Copy the items exactly, starting with the line containing "Click the trash can icon column header" and ending with the line containing "Action: coord(299,479)", with both of those lines included and the pictures left out.

## Start Records to use

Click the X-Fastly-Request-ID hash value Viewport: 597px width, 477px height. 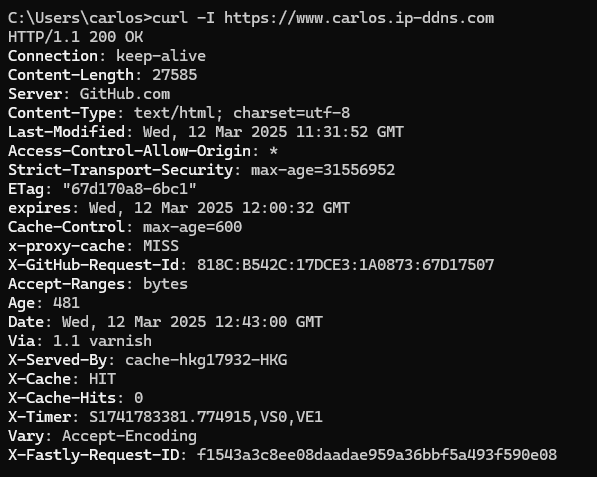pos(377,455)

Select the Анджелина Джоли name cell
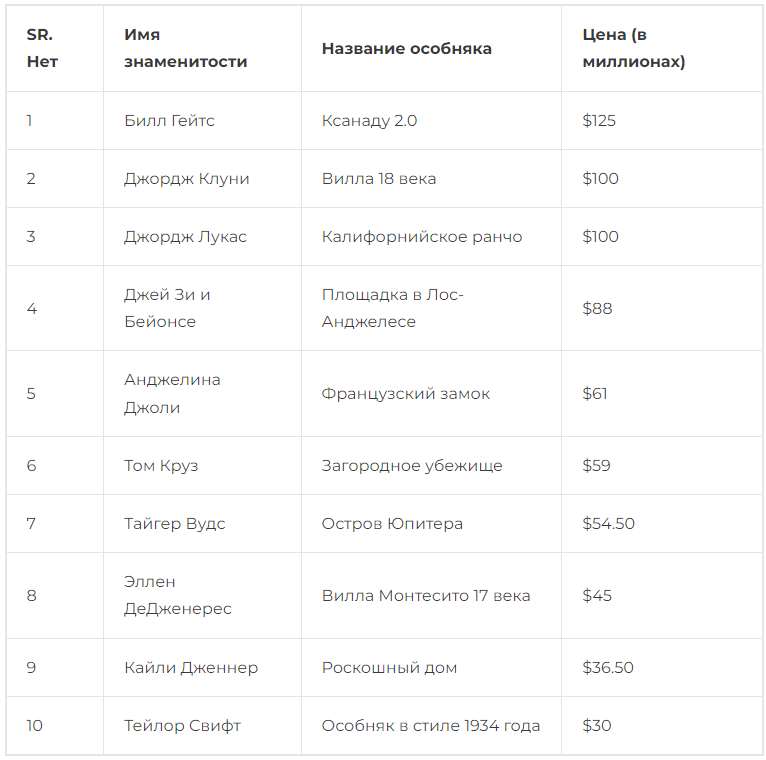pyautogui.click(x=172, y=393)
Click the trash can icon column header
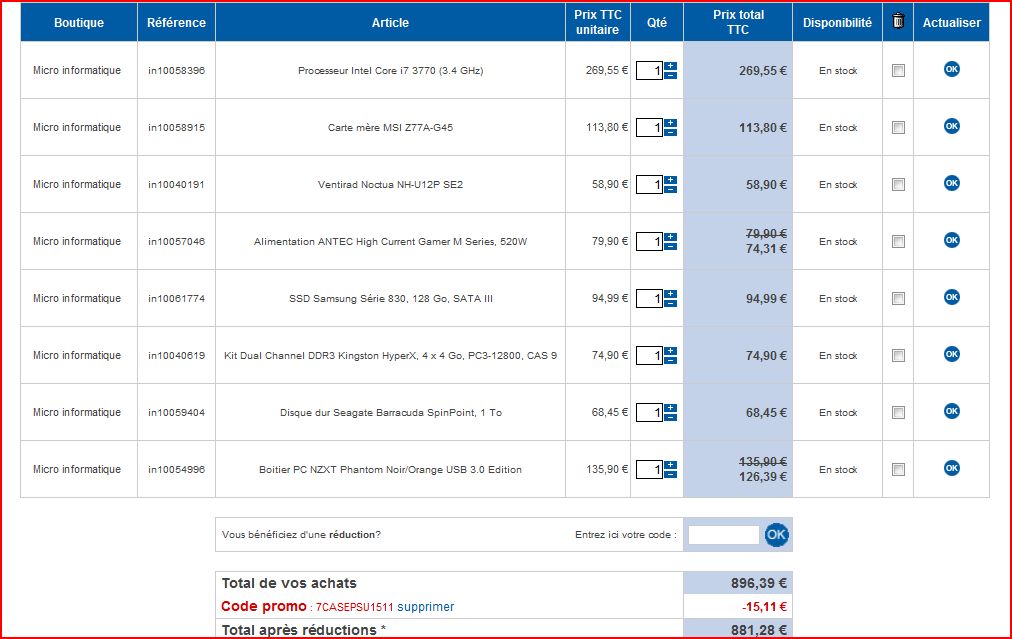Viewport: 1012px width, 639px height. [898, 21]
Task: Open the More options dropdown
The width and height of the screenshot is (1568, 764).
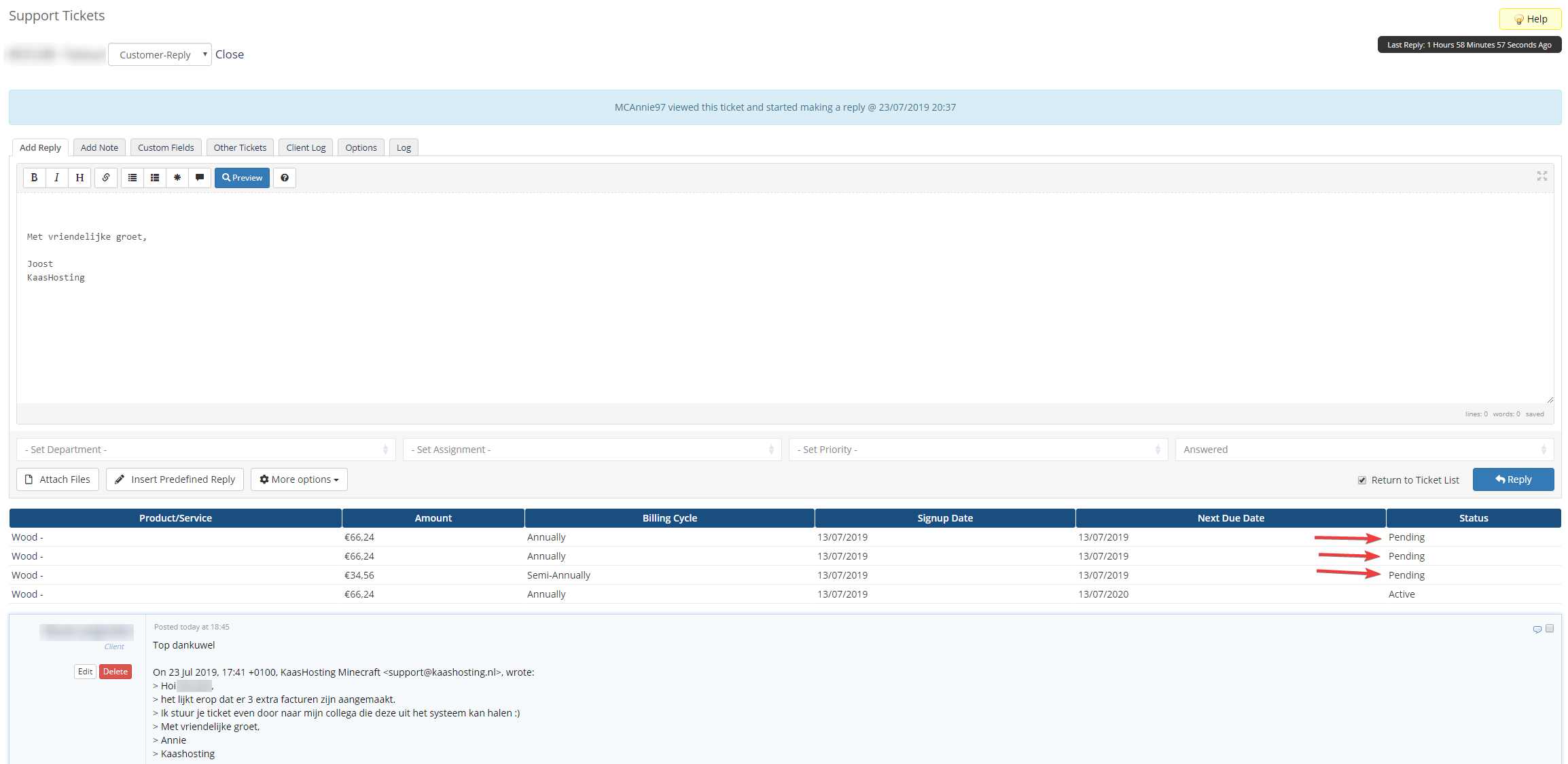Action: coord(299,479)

## End Records to use
## Start Records to use

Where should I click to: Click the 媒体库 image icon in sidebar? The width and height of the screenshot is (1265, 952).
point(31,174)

## End Records to use

__Result of the task__:
Click the trash can icon column header
Viewport: 1012px width, 639px height. [898, 21]
Task: Open the More options dropdown
The width and height of the screenshot is (1568, 764).
Action: coord(299,479)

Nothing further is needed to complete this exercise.